Excerpt from Tulsa World editorial

Here’s a good question: Will that make Oklahoma government more prone to corruption or less?

A review of Oklahoma history would suggest that neither our current system nor the proposed one is a sufficient bulwark against bribery, bid-rigging and favoritism.

Oklahoma’s elective secondary offices have a sordid history. Recent egregious cases include the 2009 bribery scandal that sent Insurance Commissioner Carroll Fisher to prison and the 1994 Corporation Commission bribery scandal that sent Commissioner Bob Hopkins to prison. There are plenty of other, less famous examples to cite.

But the governor’s office is hardly immune from these sorts of shenanigans either. In my lifetime one former governor went to prison on bribery and extortion charges and another was dogged by allegations of campaign law violations until he pleaded guilty to a misdemeanor in a plea agreement that saw eight felonies dismissed.

Earlier state history is full of horrible examples of corruption and incompetence in the governor’s office — offices and paroles for sale, bid-rigging and cronyism.

It seems that, in the wrong hands, state government is corruptible, and I can’t say that taking offices off the ballot and putting the governor in charge will change that. It will make state government as honest as the governor is, but our history is certainly mixed on that account.

It’s too bad that we don’t have a system that vets state agency directors on the basis of competence, makes sure that the people’s business gets done without scandal and allows for public participation in the system.

Wait! Actually, we do.

It’s been working for the state judiciary for more than 50 years. When judges die or retire, candidates for the bench apply to the Judicial Nominating Committee, a geographically diverse, nonpartisan panel that recommends three candidates for the governor on the basis of their credentials.
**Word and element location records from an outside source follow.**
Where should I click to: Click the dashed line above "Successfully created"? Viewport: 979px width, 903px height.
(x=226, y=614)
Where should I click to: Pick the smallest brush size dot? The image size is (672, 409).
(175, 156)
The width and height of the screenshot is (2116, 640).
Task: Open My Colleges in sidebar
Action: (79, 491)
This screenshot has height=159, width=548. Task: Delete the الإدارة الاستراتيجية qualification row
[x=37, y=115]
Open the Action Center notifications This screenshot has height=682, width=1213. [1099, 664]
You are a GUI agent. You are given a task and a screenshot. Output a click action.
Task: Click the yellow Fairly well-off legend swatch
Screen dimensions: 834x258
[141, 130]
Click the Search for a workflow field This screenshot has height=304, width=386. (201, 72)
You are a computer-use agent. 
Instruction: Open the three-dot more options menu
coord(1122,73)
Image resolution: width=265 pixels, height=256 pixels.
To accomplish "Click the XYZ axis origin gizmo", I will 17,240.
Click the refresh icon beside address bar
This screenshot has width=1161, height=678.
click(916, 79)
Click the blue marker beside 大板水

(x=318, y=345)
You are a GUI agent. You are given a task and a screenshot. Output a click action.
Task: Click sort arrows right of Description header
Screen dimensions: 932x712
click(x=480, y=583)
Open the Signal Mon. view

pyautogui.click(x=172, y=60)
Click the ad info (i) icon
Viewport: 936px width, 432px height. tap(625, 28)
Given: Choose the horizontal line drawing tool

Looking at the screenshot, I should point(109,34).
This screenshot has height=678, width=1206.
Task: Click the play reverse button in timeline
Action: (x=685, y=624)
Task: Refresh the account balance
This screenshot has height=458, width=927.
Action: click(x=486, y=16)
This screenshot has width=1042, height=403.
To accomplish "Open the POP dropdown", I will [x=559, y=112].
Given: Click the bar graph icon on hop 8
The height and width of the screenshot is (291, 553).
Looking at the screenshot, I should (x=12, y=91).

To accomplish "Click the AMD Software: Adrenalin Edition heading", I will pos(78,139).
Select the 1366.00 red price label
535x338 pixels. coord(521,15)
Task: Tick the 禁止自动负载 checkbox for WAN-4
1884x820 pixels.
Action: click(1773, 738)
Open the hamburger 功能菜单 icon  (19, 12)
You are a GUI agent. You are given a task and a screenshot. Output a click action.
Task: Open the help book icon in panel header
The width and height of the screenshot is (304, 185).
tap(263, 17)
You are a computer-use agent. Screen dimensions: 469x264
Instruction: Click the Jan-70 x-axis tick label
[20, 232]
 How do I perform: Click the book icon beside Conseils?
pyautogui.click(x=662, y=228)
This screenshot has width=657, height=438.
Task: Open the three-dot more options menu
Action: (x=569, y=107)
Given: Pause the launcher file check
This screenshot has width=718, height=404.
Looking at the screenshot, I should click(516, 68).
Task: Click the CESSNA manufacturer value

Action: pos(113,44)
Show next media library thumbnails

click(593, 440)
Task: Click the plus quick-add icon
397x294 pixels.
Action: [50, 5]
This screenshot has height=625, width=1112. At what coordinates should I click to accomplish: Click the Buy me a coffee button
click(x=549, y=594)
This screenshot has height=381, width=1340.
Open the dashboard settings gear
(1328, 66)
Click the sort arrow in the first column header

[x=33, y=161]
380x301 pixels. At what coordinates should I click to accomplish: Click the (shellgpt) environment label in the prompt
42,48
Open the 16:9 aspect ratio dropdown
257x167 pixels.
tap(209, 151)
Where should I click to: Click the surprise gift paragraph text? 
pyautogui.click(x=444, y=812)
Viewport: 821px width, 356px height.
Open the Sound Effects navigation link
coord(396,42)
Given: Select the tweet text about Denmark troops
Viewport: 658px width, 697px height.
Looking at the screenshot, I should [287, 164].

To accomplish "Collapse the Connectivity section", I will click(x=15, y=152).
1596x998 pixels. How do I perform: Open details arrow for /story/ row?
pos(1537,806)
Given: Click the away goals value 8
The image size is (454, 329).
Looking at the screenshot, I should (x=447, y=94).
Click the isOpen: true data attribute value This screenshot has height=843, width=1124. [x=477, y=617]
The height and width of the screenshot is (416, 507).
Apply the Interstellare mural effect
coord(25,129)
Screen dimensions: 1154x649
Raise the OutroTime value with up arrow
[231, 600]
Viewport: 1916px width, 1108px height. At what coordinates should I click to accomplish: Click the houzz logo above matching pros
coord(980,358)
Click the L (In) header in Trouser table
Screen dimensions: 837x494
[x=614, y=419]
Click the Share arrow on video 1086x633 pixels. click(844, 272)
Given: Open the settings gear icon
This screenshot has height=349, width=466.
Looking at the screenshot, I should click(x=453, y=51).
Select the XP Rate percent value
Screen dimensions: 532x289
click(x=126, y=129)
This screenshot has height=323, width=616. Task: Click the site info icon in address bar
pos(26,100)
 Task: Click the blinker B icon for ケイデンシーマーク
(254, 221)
The governor appoints the winner, who serves a set term in office and then is answerable to the public in a nonpartisan re-election process.

That’s a system that combines the grass-roots nature of commission government with a strong chief executive.

And it has kept Oklahoma’s judiciary free of corruption for decades.

Before the state reformed its judicial selection process, we had freewheeling partisan elections to choose our judges, and we ended up with some real peaches, including three Supreme Court judges who ended up in prison on bribery convictions in the 1960s.

The Judicial Nomination Commission is not terribly popular at the state Capitol, where legislators constantly seem determined to get their political claws into the process of appointing judges. That should be sufficient reason for anyone to see that it ought to be preserved.

Actually, considering how well the Judicial Nominating Committee has worked for as long as it has worked, it seems like we could find a lot worse models for how to reform the state’s executive branch of government than the one we use to find judges.